评分: 3置信度: 42024-11-02

This paper presents a plug-in-play regularization that maintains the consistency of chemical space and latent space, MSCR. MSCR enables the model to capture the similarity relationship from both distribution and metric perspectives, improving the model’s capability. In addition, the authors have conducted experiments on multiple datasets and multiple metrics.

优点

The experiments are complete.

缺点

The introduction is too lengthy. I kindly suggest the authors focus on the latent space regulization problem and just give a brief introduction to the latent space generative model
The introduction to the Molecular Similarity Consistency issue is overly verbose and convoluted. It would be clearer to directly state that maintaining the equivalence of latent similarity and molecular similarity is crucial for optimization in molecule optimization and editing.
The Matcherd molecules paris are not novel. The authors also don’t indroduce novel methods for creating MMPs.
The MOLECULAR SIMILARITY-AWARE CONSISTENCY REGULARIZATION is not novel. Minimizing the KL divergence between the encoder’s output and the output of its semantically preserved transformation or forcing the similarity between the sample pairs and latent pairs are common technique as regulization.
The improvements on generation and reconstruction performance are very maginal, especially on Diffusion Model.

问题

How to excute MATCHED MOLECULES PAIRS? Please introduce more details
Could you provide some case studies and visualization of the generated and optimized molecules?

审稿意见

评分: 1置信度: 32024-11-03

This paper presented a plug-and-play similarity-driven regularization method, named Molecular Similarity-Aware Consistency Regularization (MSCR), to align chemical space and latent space. The authors assume that similar molecules should map to similar latent variables. Matched Molecule Pairs (MMPs) are introduced to serve as a more robust augmentation method. Based on such augmentation, straightforward regularization terms are applied to training variational autoencoders from both the perspectives of metrics and distribution. Experiments show that the proposed methods can make the latent embeddings of similar molecules maintain similar and also improve the performance on downstream tasks, such as molecular optimization based on latent space.

优点

The inclusion of Figures 1 and 2 significantly enhances the clarity of the paper. These illustrations effectively depict both the underlying motivation and the proposed methodology, providing the reader with a clear and concise understanding of the concepts and approaches discussed. This visual representation aids in making the paper's arguments more accessible and comprehensible.

缺点

The reproducibility is not ensured.

The motivation presented in the paper appears to be somewhat lacking from a chemistry perspective. Assessing molecular similarity is an open challenge, as minor structural changes in an atom can significantly alter a molecule's functions and properties. The authors could benefit from referencing well-known concepts such as activity cliffs (ACs) to strengthen their argument.

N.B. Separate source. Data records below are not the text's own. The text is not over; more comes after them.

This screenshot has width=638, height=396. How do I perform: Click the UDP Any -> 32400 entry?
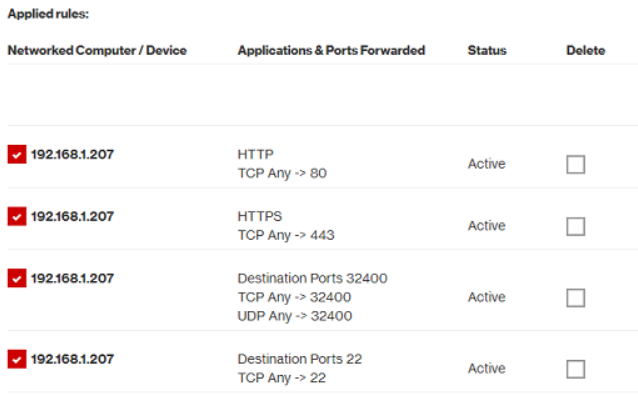[295, 316]
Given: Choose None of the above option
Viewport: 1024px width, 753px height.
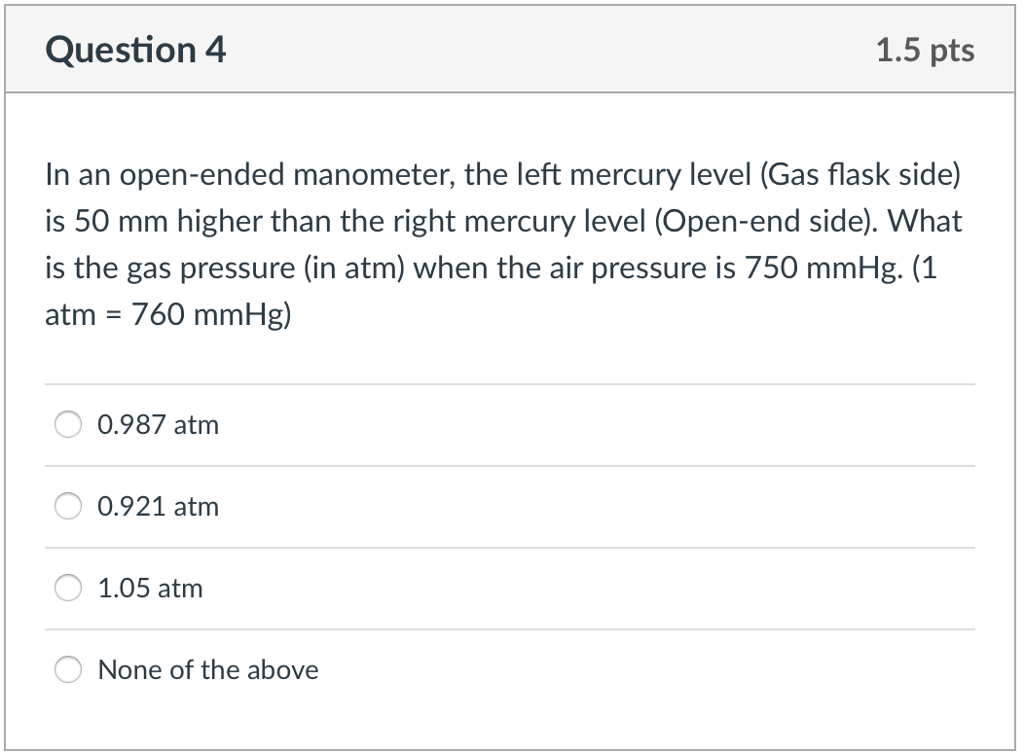Looking at the screenshot, I should point(67,670).
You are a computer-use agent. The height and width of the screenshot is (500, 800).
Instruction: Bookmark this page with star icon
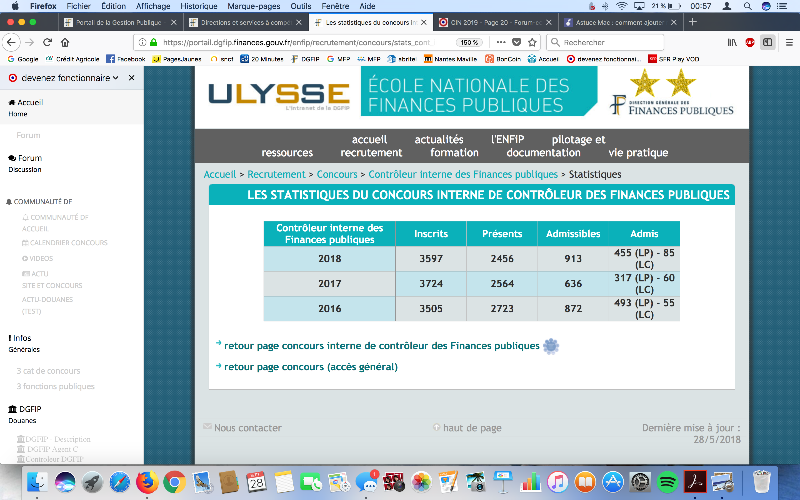coord(531,42)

The use of Tanimoto Similarity as the similarity metric in chemical space, while straightforward, may not adequately capture the true 'chemical' similarity.

The experimental evaluation needs to be more comprehensive. For instance, proposed regularization terms are introduced alongside the original VAE training losses, suggesting the presence of a hyperparameter to control regularization strength. However, there is an absence of ablation studies addressing this aspect.

Furthermore, while multiple methods exist for measuring molecular similarity, only one approach is utilized here, lacking post-hoc analysis. A deeper analysis is necessary to understand how increased consistency enhances the performance of Bayesian optimization.

In some cases, the reported improvements, such as with GeoLDM on QM9, are too marginal.

Overall, the presentation falls short of academic standards, with several typographical errors present.

Some related references are not cited in the paper. There are lots of related works that focus on semantics in latent space, though most of them are in the field of computer vision.

问题

See the weaknesses above.

伦理问题详情

No ethics concerns.

撤稿通知

2024-11-19

I have read and agree with the venue's withdrawal policy on behalf of myself and my co-authors.